## SOURCE MATERIAL
===============

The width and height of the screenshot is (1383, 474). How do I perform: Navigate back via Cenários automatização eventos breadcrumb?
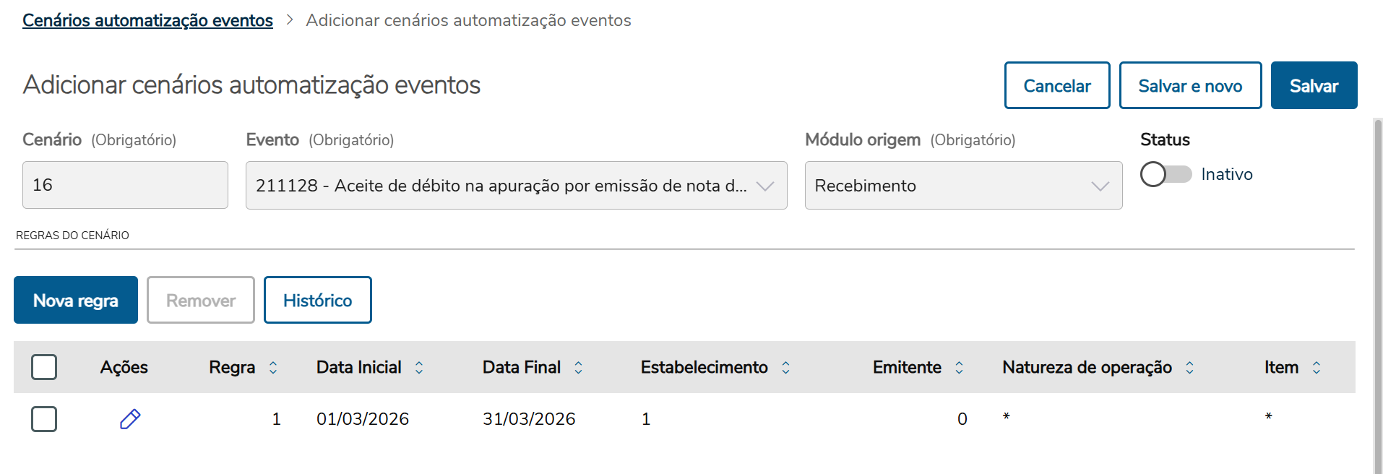tap(147, 20)
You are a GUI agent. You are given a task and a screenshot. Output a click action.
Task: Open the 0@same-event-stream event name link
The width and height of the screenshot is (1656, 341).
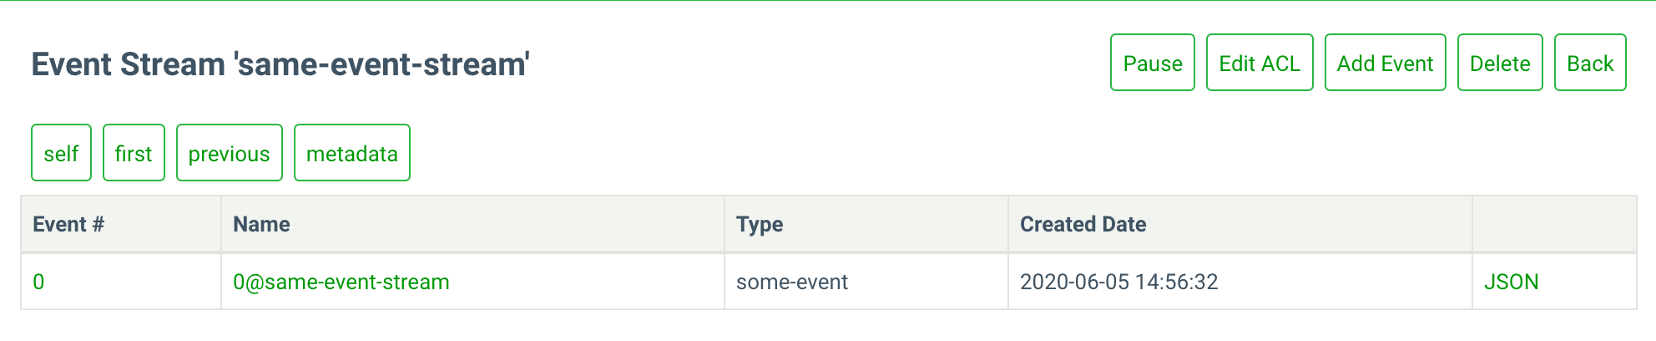click(x=341, y=282)
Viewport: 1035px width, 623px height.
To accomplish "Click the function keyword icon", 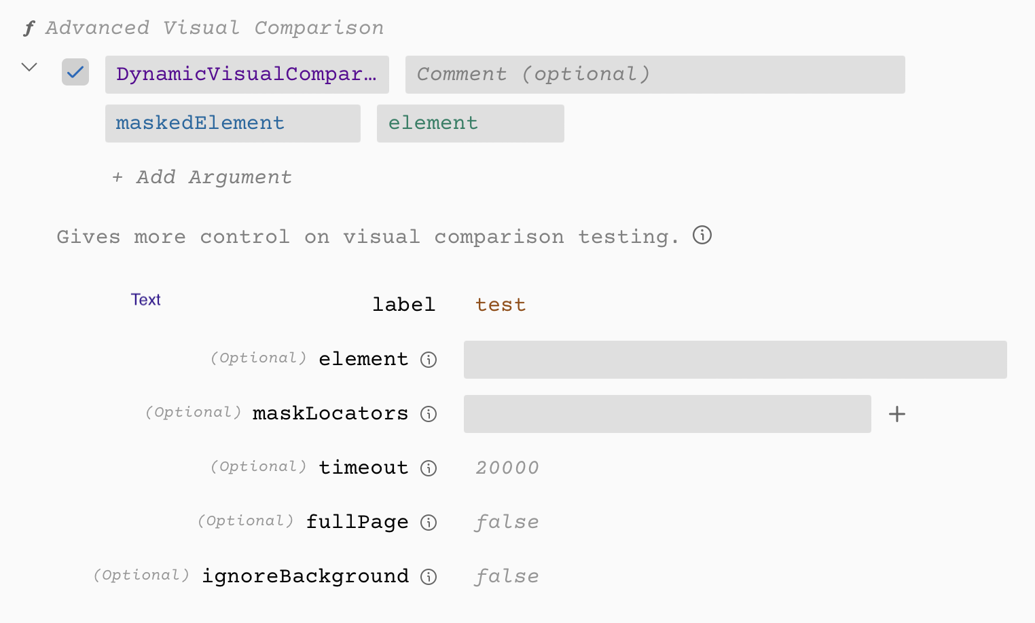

===============

## WHAT YOU NEED TO DO
Copy every record exactly, without the pictures.

## EXERCISE RESULT
The width and height of the screenshot is (1383, 474). How do I perform: Navigate back via Cenários automatização eventos breadcrumb?
tap(147, 20)
You are a GUI agent. You are given a task and a screenshot. Output a click action.
Task: Open the 0@same-event-stream event name link
The width and height of the screenshot is (1656, 341).
click(x=341, y=282)
Viewport: 1035px width, 623px height.
To accomplish "Click the function keyword icon", 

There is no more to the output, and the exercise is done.